======== Supplied information

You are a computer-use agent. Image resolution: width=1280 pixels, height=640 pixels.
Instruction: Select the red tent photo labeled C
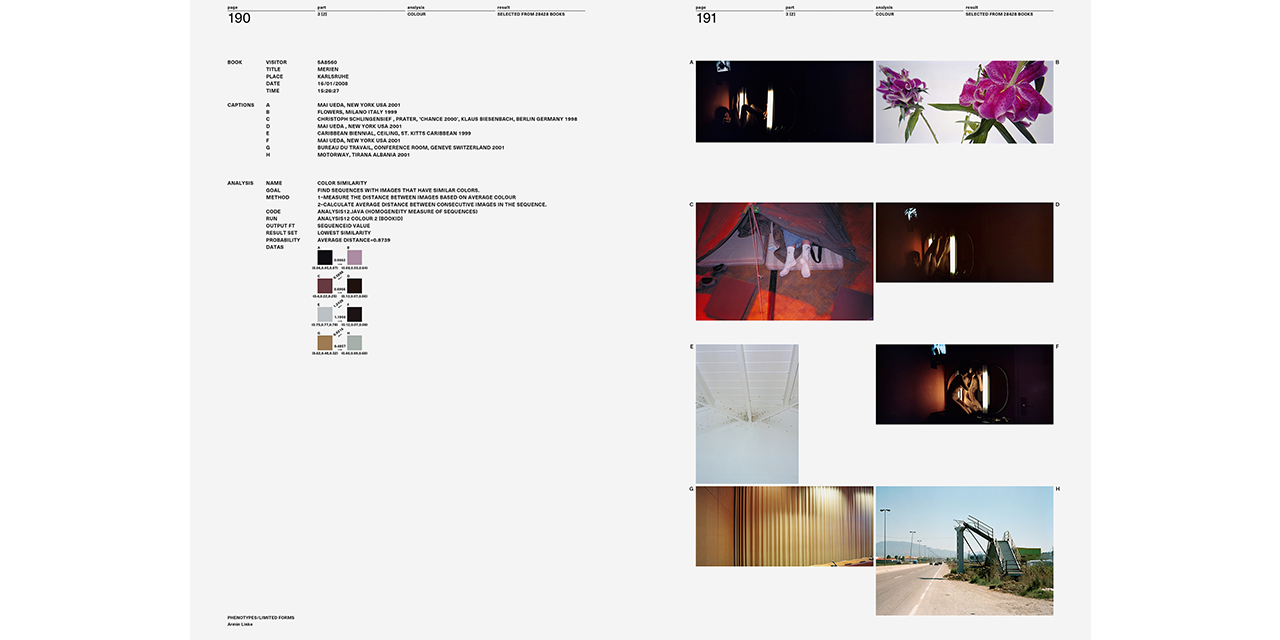[x=784, y=261]
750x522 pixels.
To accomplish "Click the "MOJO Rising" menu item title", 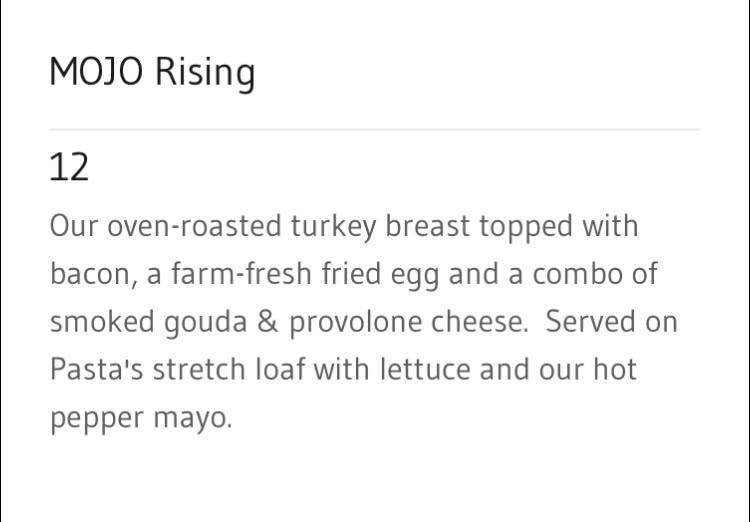I will pyautogui.click(x=152, y=73).
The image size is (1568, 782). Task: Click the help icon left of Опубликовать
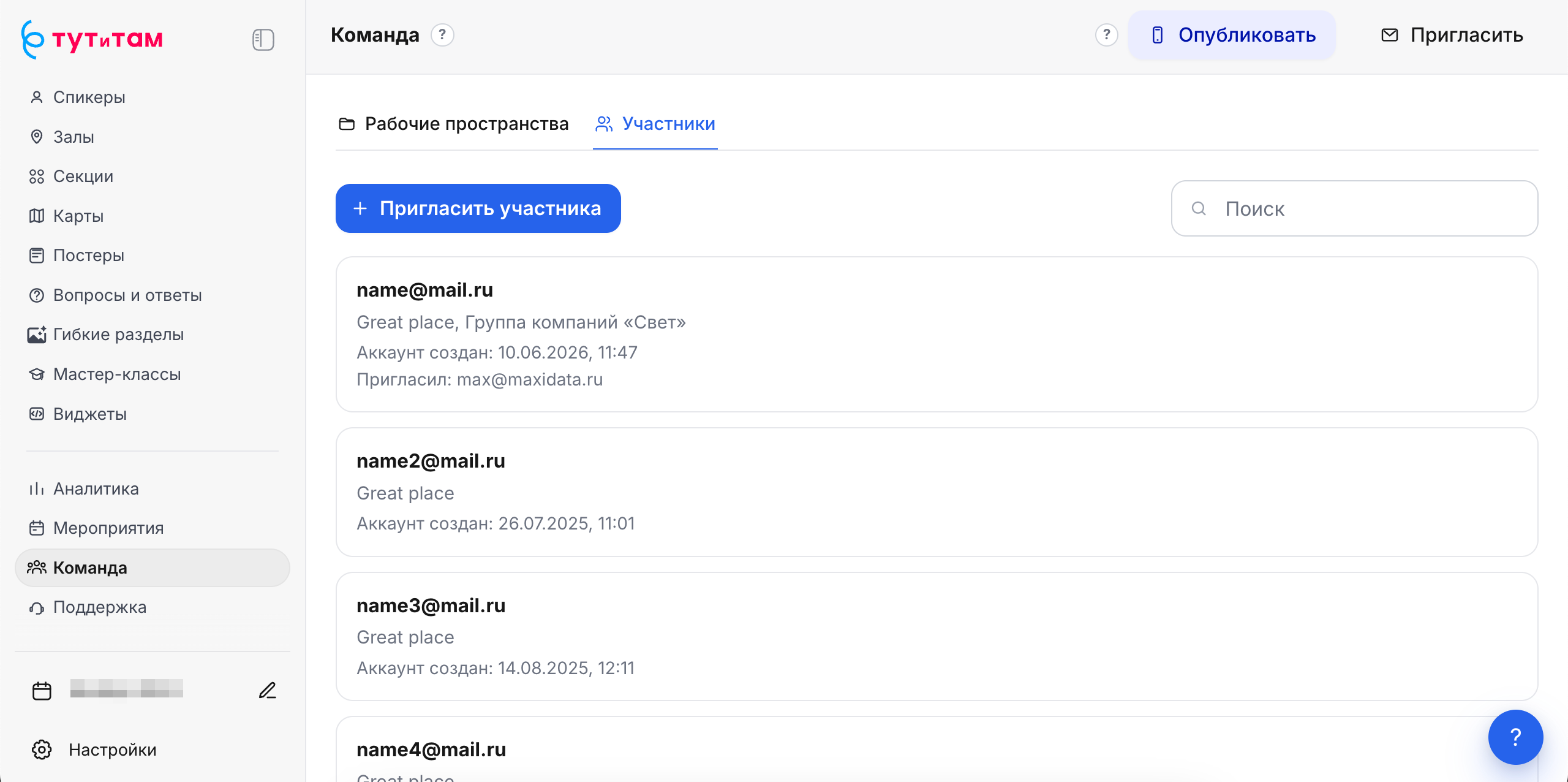[x=1106, y=35]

================

• [Work request] How many of the lines above include the word "pixels"? State that number and nothing else.

• [Solved problem] 2